Auch wenn es am Montag nicht an Terminen mangelte, galt es dennoch erst einmal Wunden zu lecken. Da passte es ganz gut, dass der meseno-Bus nicht so richtig voll wurde — schon etwas weniger zum Schleppen.

Abends konnte ich doch nicht widerstehen und schnipselte zusammen mit meiner besseren Hälfte im Garten. Demnächst muss dann das Schnittgut entsorgt werden. Schnipseln macht aber eindeutig mehr Spaß!

Und da mir Nasser Sarout bereits ein paar Videoaufnahmen vom Europa-Ball zur Verfügung gestellt hat, fange ich damit an, ein paar davon auf den YouTube-Kanal dieses Weblogs zu stellen.

Die Ballgäste können gerne auch zu ihm ins Fotostudio kommen und sich dort ihr erstes Paarfoto gratis abholen.

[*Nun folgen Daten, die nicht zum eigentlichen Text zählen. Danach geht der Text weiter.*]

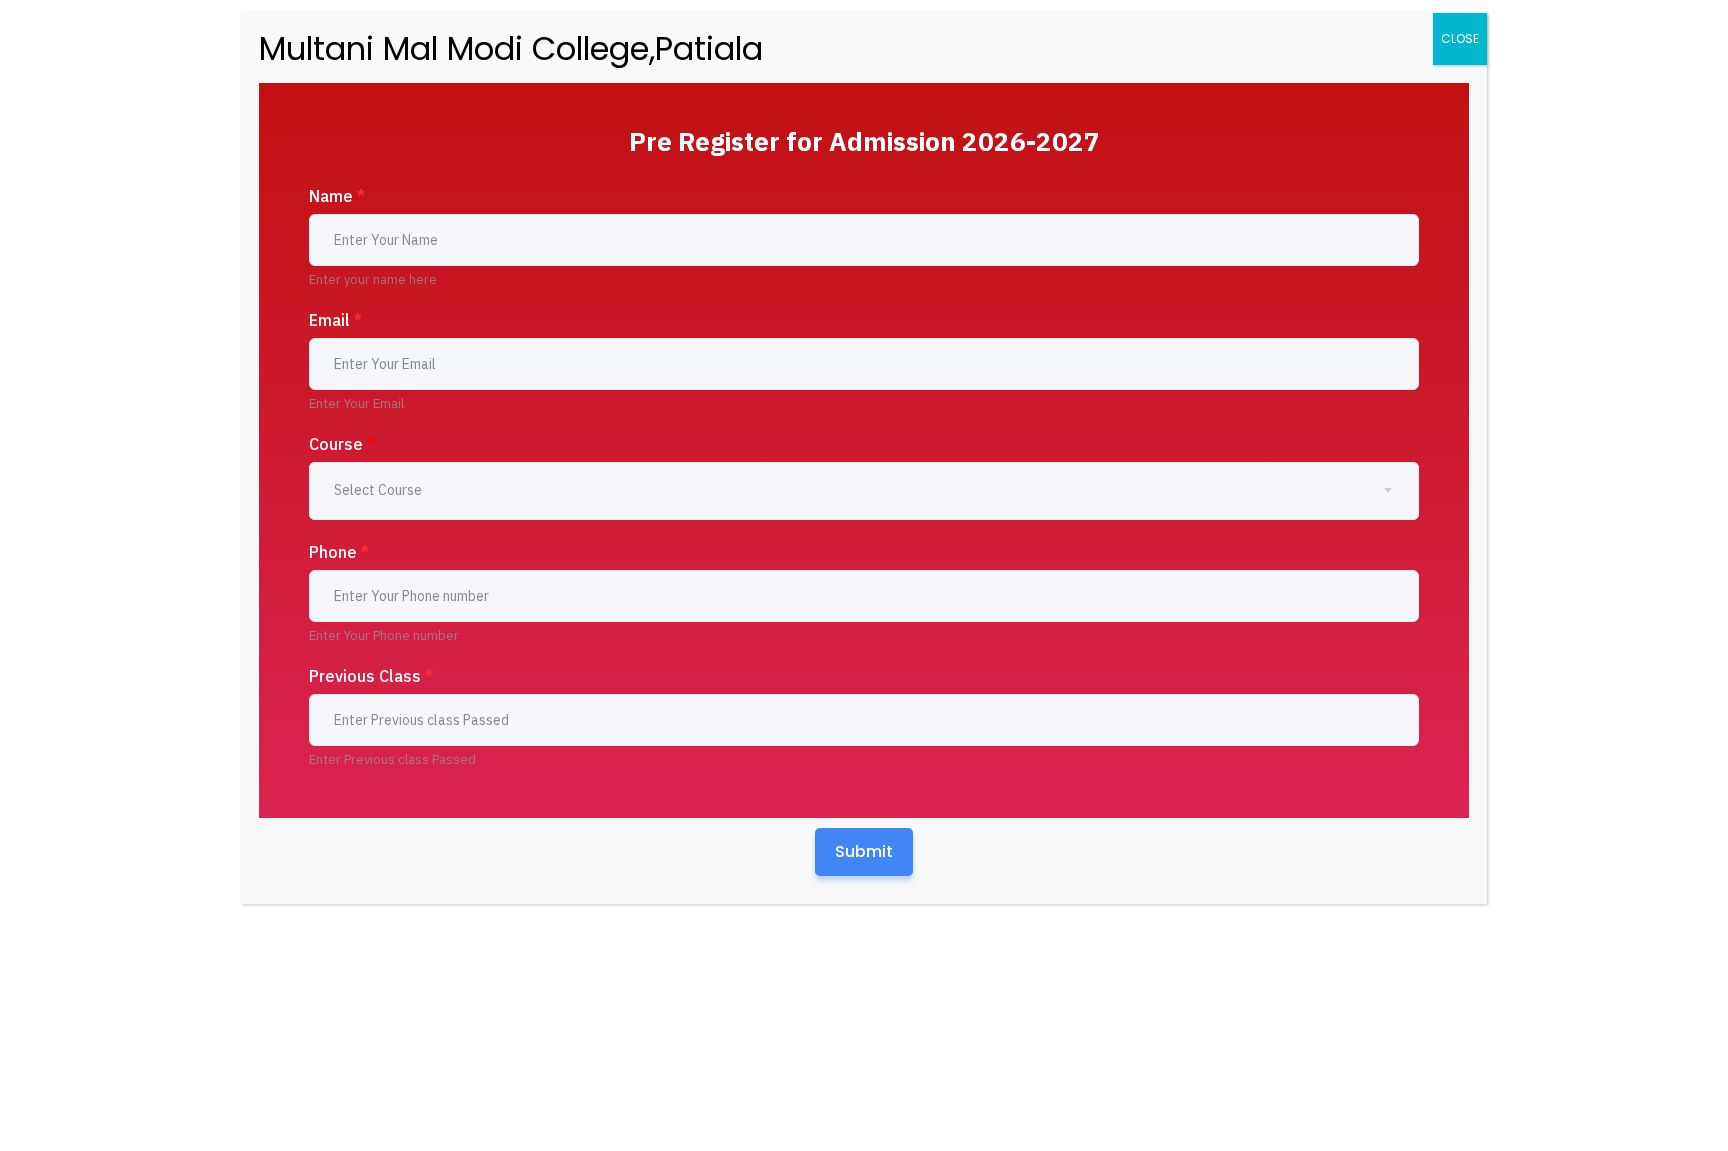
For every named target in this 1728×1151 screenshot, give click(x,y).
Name (337, 196)
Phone (339, 552)
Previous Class (371, 676)
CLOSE (1460, 38)
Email (335, 320)
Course (342, 444)
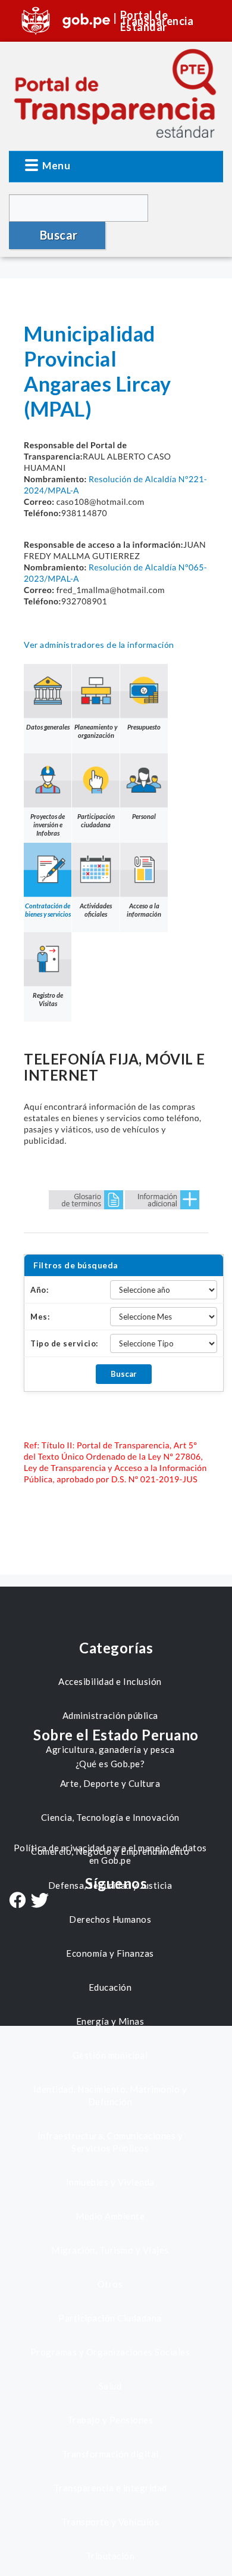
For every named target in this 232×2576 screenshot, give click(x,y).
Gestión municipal (110, 2055)
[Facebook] (17, 1901)
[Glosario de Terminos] (86, 1199)
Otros (110, 2284)
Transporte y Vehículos (110, 2521)
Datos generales (48, 727)
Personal (144, 816)
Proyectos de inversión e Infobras (47, 824)
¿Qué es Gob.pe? (110, 1763)
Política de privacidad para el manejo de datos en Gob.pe (110, 1854)
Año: (39, 1290)
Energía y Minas (110, 2021)
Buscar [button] (59, 235)
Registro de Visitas (48, 999)
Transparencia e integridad (110, 2487)
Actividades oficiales (96, 910)
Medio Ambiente (110, 2216)
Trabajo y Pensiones (110, 2419)
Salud (110, 2386)
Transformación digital (110, 2453)
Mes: (39, 1316)
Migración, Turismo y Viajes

So wie ich Nasser kenne, wird es nicht bei einem einzigen Foto bleiben. Auch ich werde mir zusammen mit meiner besseren Hälfte demnächst ein paar Fotos mit nach Hause nehmen.

Derweil kommen auch die ersten Reaktionen zum Europa-Ball bei mir an. Erfreulich die konstruktive Kritik, die uns helfen wird, den Europa-Ball noch besser zu machen. Auf alle Fälle wird es ab dem kommenden Ball auch Nachtisch zum Essen geben. Für eine bessere Ausleuchtung der Gruppen suche ich bereits einen Freiwilligen, der sich darum besser kümmern wird, als ich es kann.

Erstaunlich auch, von wie weit die Reaktionen zum Europa-Ball kommen, selbst am Bodensee hat man unseren Ball positiv aufgenommen. Was mich nun hoffen lässt, dass sich Tanzbegeisterte aus allen Ecken unseres Landes einen Platz beim kommenden Europa-Ball reservieren werden.